While there is no evidence that the new law will save or create a single job or advance economic development in Illinois, it limits the amount recoverable in severe personal injury cases and adds unnecessary pre-trial requirements and procedures that will delay disposition of cases. The abolition of joint liability will also invite suit against even the most peripheral co-defendants in injury cases, thus adding to the cost and delay of litigation. Businesses in Illinois with legitimate commercial cases waiting for trial will have to wait even longer.

Beneficiaries are limited to liability insurance companies and those whose negligence will cause serious and permanent injuries to Illinois residents. Although most lawyers will not be hurt in the least, there will be some big losers — homemakers, children, the elderly, and those most severely injured by exposure to defective products and the negligence of others. Some of them, unable to obtain full and fair compensation in court, will eventually have to turn to taxpayers for their care and support.

Space does not permit a full review of the sweeping changes in the law. A few highlights, however, should suffice.

It establishes a $500,000 cap on non-economic damages. This provision creates a legislative determination of the maximum damages recoverable for permanent disability, disfigurement, and pain and suffering. This legislative preemption of the jury's role and function is unwise, unfair and of questionable constitutional validity.

The amount of the cap is well below the range of damages awarded in legitimate cases involving severe permanent injuries — not frivolous cases, but rather cases involving paraplegia, quadriplegia, blindness, deafness, brain damage, and other genuine permanent injuries caused by negligent conduct and defective products.

The law provides that any claim for personal injury automatically waives the confidentiality of any and all past medical records and communications between the plaintiff and any physician, clinical social worker, psychiatrist, clinical psychologist, infectious disease clinic, gynecologist or other health care provider, even if the present claim involves an entirely separate and unrelated injury.

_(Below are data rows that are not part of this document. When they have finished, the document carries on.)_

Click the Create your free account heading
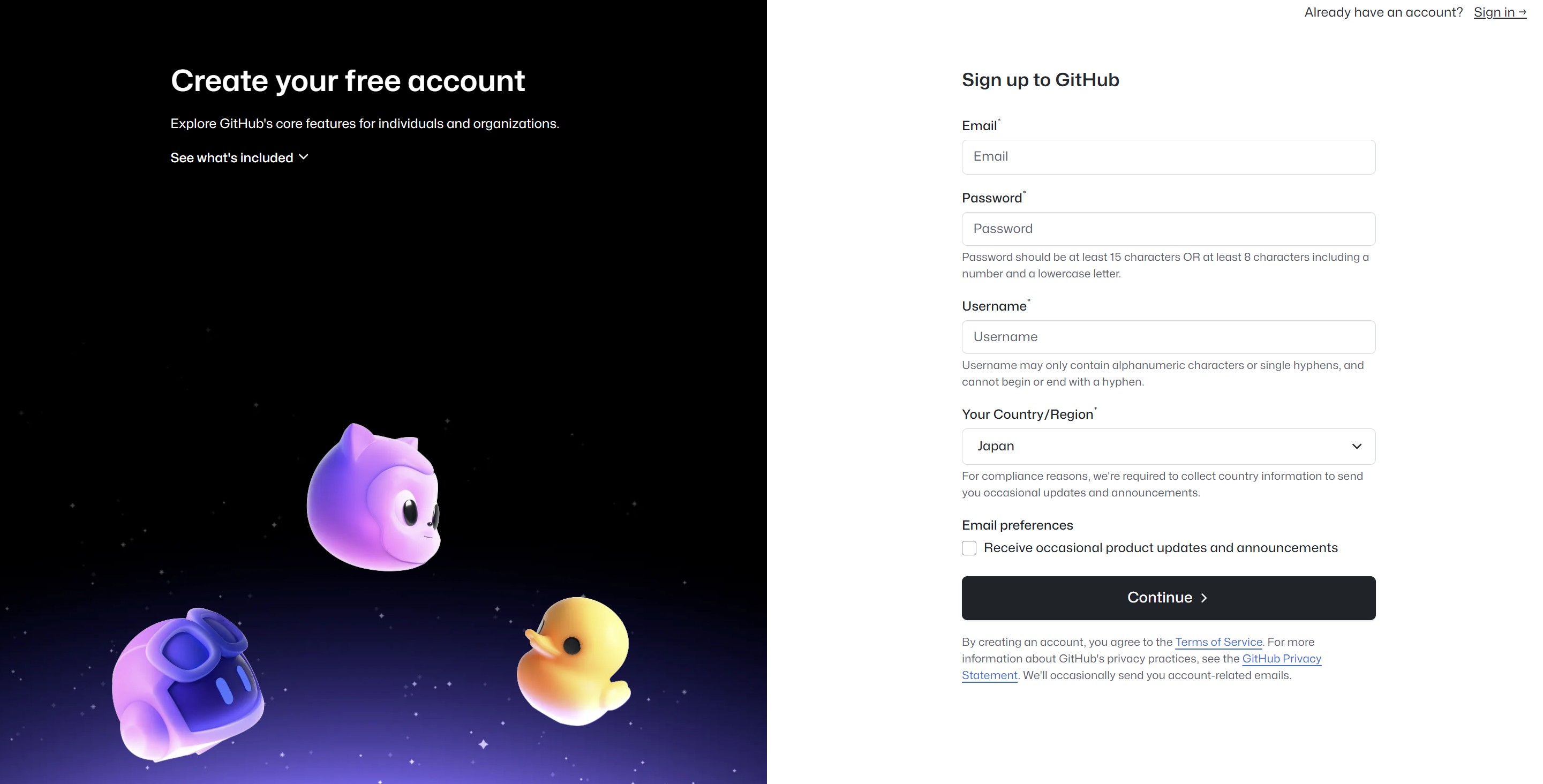Viewport: 1543px width, 784px height. [348, 81]
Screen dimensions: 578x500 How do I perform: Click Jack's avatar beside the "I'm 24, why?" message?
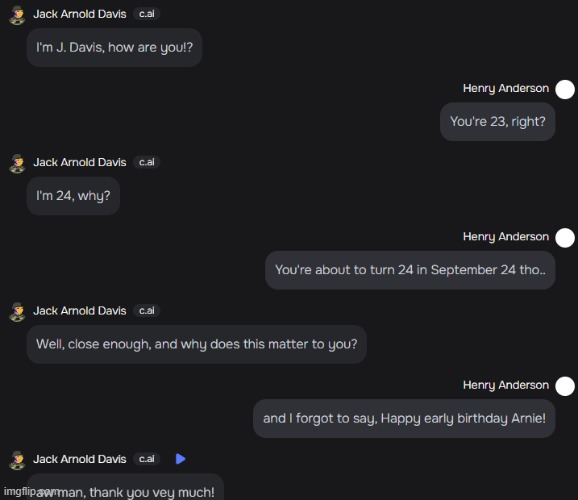coord(17,164)
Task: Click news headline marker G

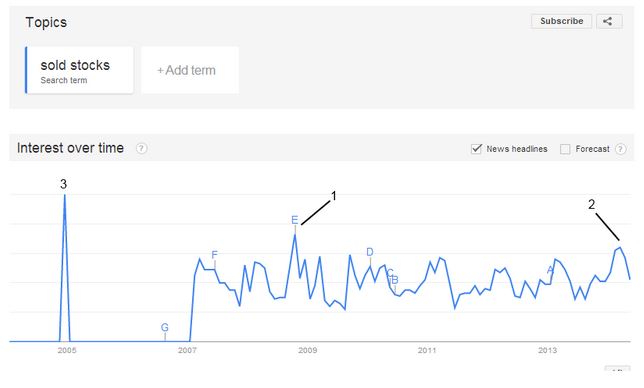Action: tap(164, 327)
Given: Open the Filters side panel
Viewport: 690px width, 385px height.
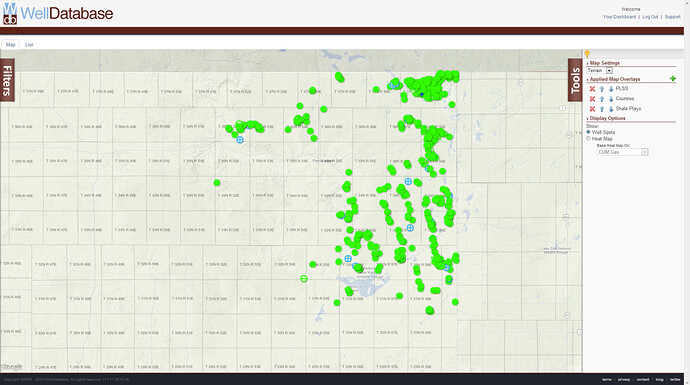Looking at the screenshot, I should tap(7, 80).
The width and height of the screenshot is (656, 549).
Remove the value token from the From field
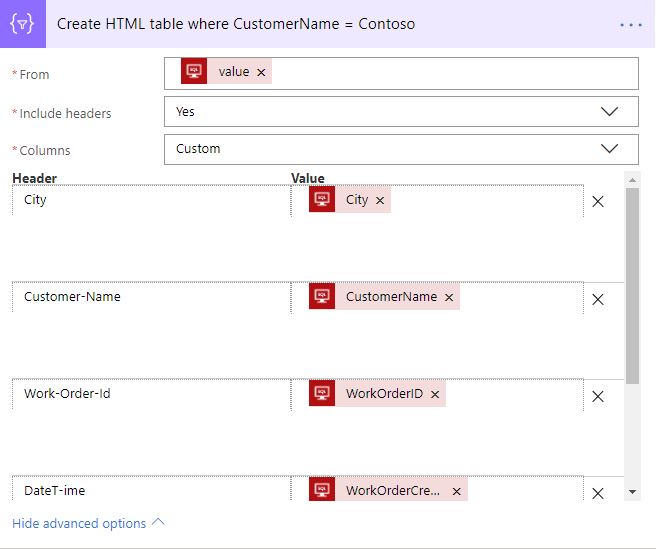click(x=261, y=72)
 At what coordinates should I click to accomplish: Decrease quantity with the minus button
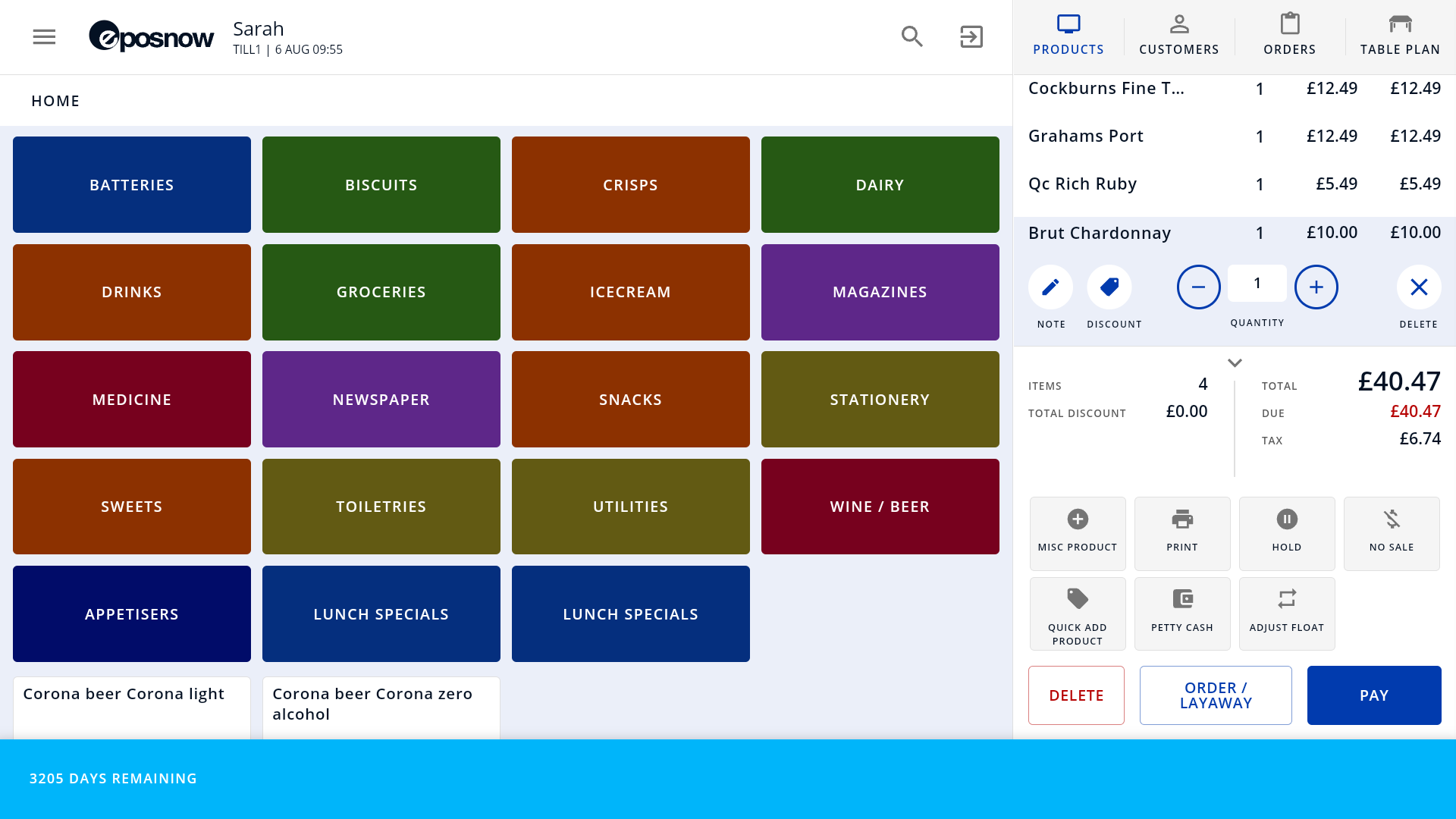[1199, 287]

The changes in product liability law are so broad and one-sided as to virtually eliminate product liability law in Illinois, or at least to make it extraordinarily difficult for any plaintiff to prevail in a product liability case. Ironically, most defective products purchased in Illinois are manufactured outside of Illinois and are not subject to oversight by Illinois regulatory authorities. Thus, changes in the law that make it more difficult to bring suit or prevail against such parties serve largely to protect the interests of non-Illinois businesses to the detriment of Illinois workers and consumers.

As the law of product liability developed over the past 30 years, manufacturers became increasingly conscious of the need to produce safer products and to correct product defects. By contrast, does anyone remember an automobile or other product recall initiated by a manufacturer in the 1950s?

In a number of significant ways, the law also unfairly shifts responsibility away from culpable defendants, to the detriment of injured plaintiffs. These "reforms" include the abolition of joint liability and the imposition of unnecessarily stringent requirements in order to hold a principal liable for the negligence of an agent. In a claimed effort to level the playing field, the proponents of this law have tilted it decidedly in favor of the negligent parties.

The need for a thoughtful examination of Illinois tort law dictates that a far more deliberative effort be made to explore the issues. The current session of the Illinois General Assembly is far from over, and there remains time to make important and necessary revisions in order to achieve real and fair tort reform. *

Richard J. Prendergast is president of the Chicago Bar Association. He heads his own firm, Richard J. Prendergast Ltd.